Johann Ernst was educated at the school of the former convent in Schlüchtern, which is now called the Ulrich-von-Hutten-Gymnasium, and the University of Basel. After completing his studies, he undertook a Grand Tour to France. He returned home in 1633. The Thirty Years' War forced him and his family to Worms and later to Strasbourg, where they faced great financial difficulties. After his father died there, he followed his mother to Frankfurt.
Unlike his father, he did not challenge his nephew's right to rule Hanau-Münzenberg alone and did not demand a role as co-regent. He got on well with the ruling count, his nephew Philipp Moritz and his wife Sibylle Christine of Anhalt-Dessau.
Philipp Ludwig III died on 21 November 1641 at the age of 9. With his death, the main Hanau-Münzenberg line died out in the male line, and the county fell to Johann Ernst, as the only male representative of the collateral line Hanau-Münzenberg-Schwarzenfels.
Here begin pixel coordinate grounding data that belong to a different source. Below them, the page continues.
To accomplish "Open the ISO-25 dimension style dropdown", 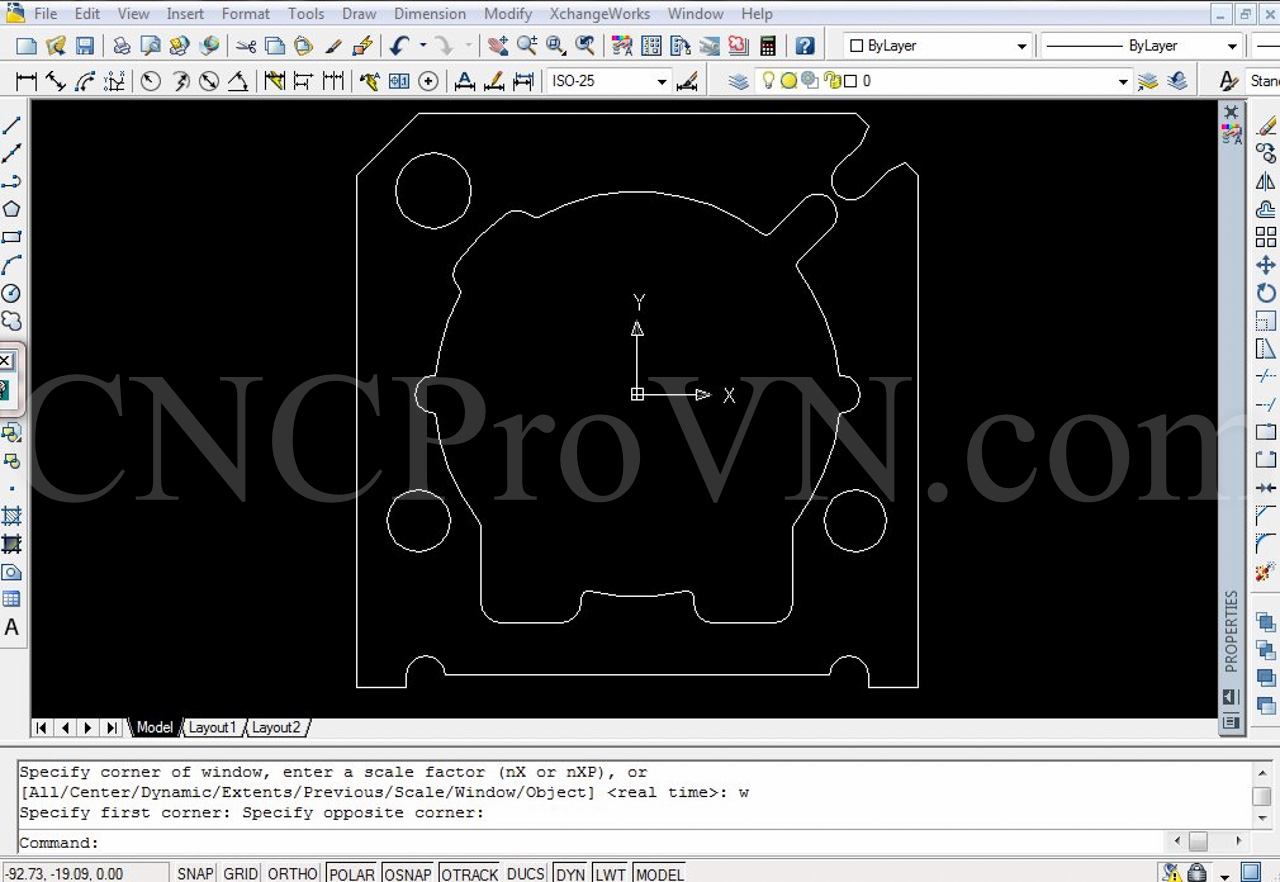I will tap(661, 82).
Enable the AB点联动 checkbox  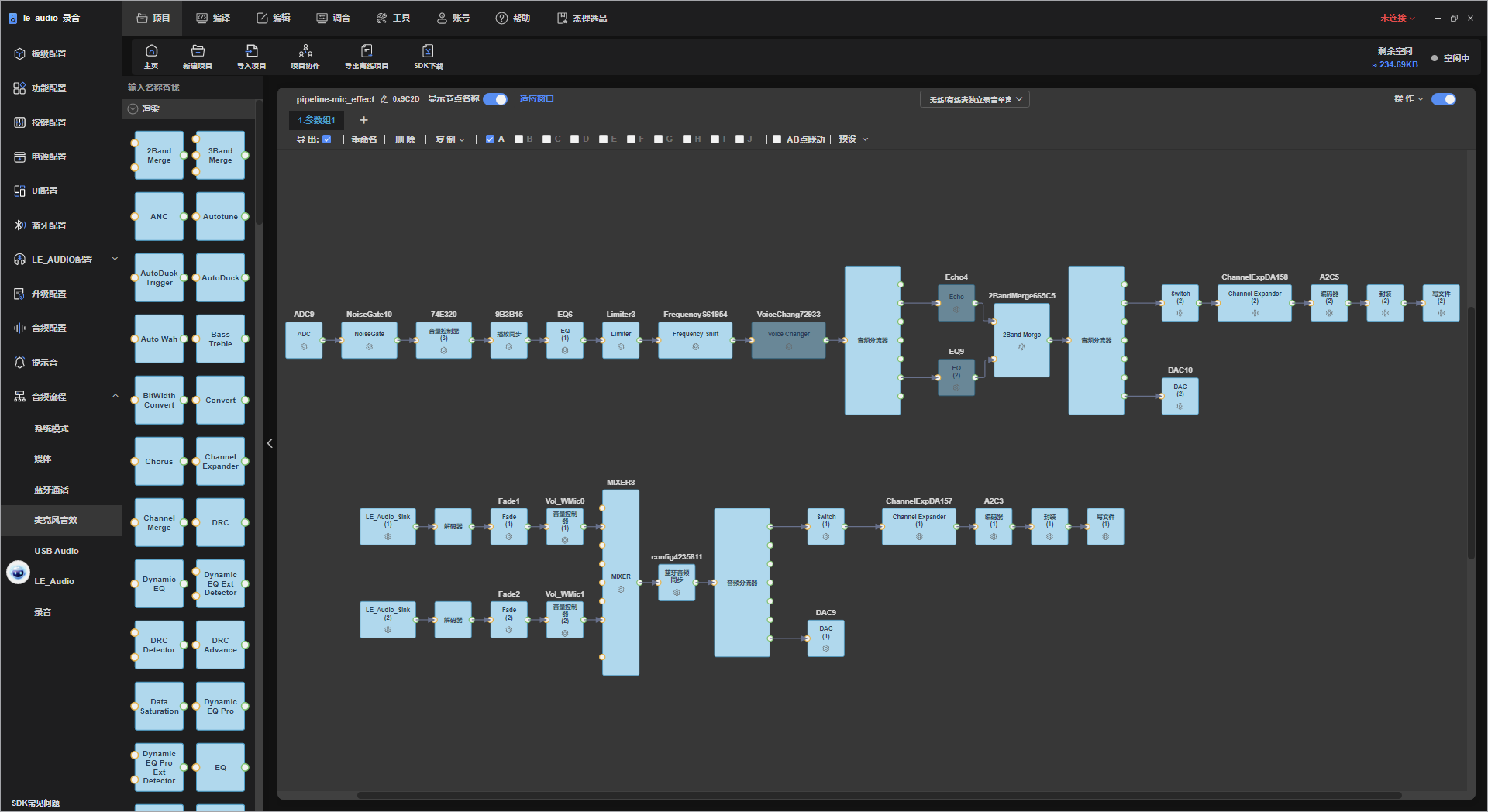[777, 139]
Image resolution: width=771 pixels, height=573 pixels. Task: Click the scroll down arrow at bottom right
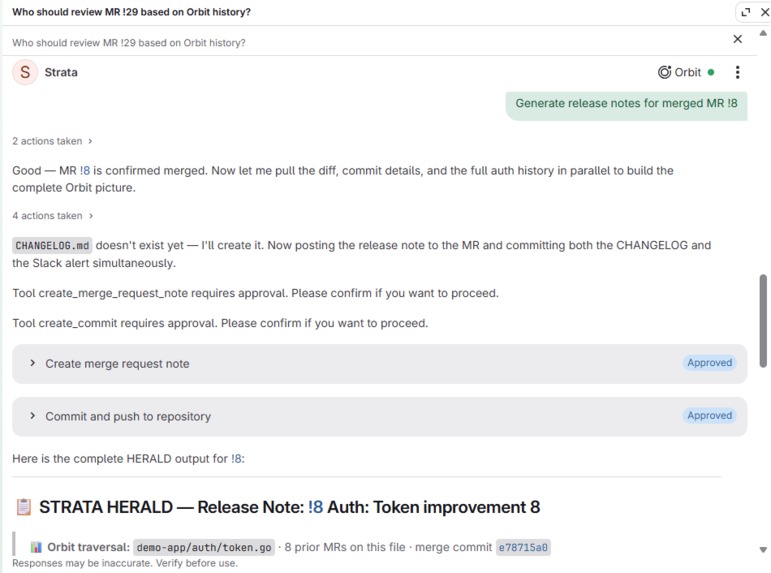763,549
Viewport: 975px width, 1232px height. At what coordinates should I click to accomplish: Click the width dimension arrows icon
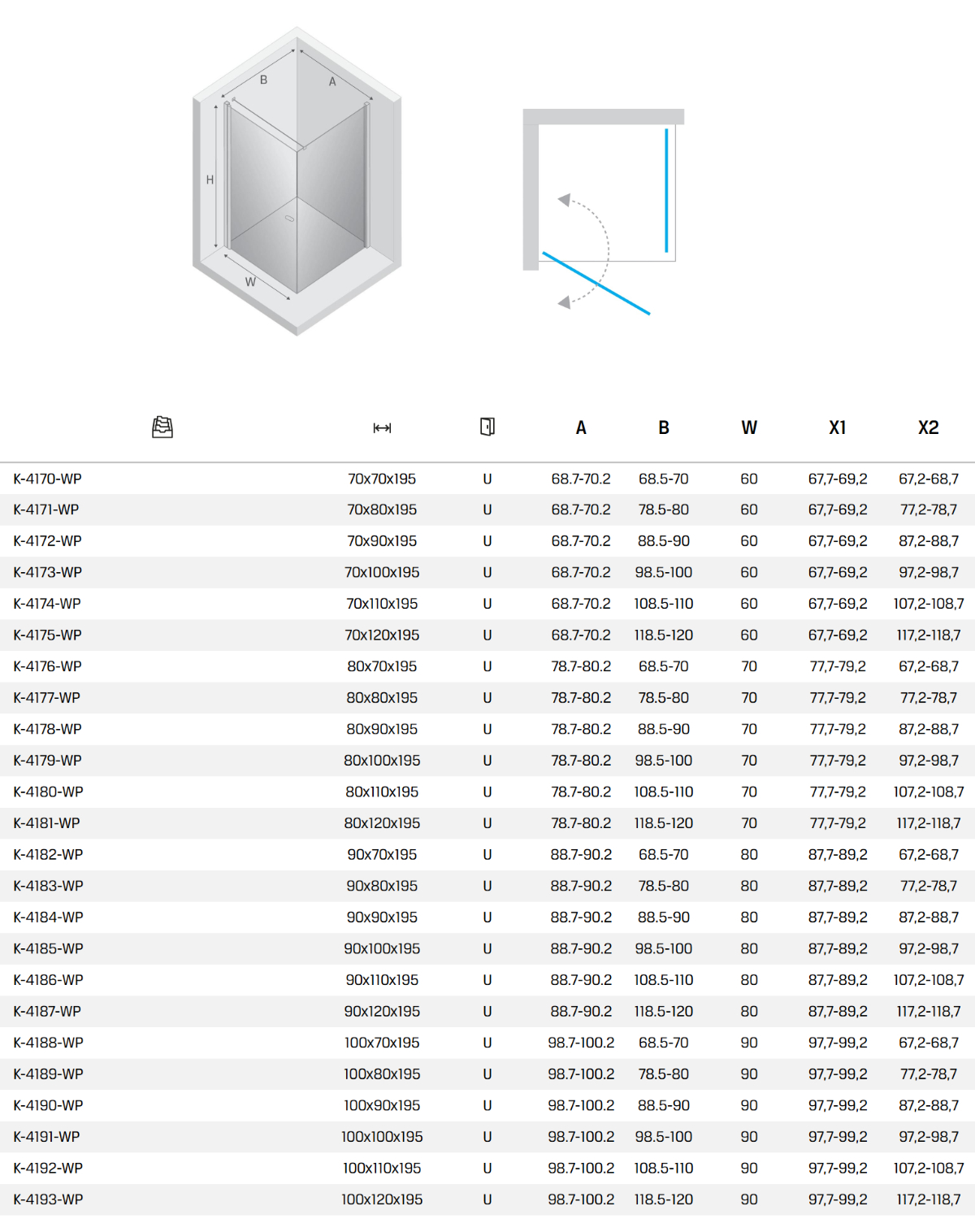pyautogui.click(x=382, y=428)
Shortly after ascending the throne, he became engaged to Susanna Margarete of Anhalt-Dessau, a sister of Sibylle Christine. However, he died before they could marry. Susanna Margarethe later married Johann Philipp of Hanau-Lichtenberg. Her sister, Sibylla Christina, married Johann Philipp's elder brother, who was Johann Ernst's successor, Friedrich Casimir. Both marriages remained childless.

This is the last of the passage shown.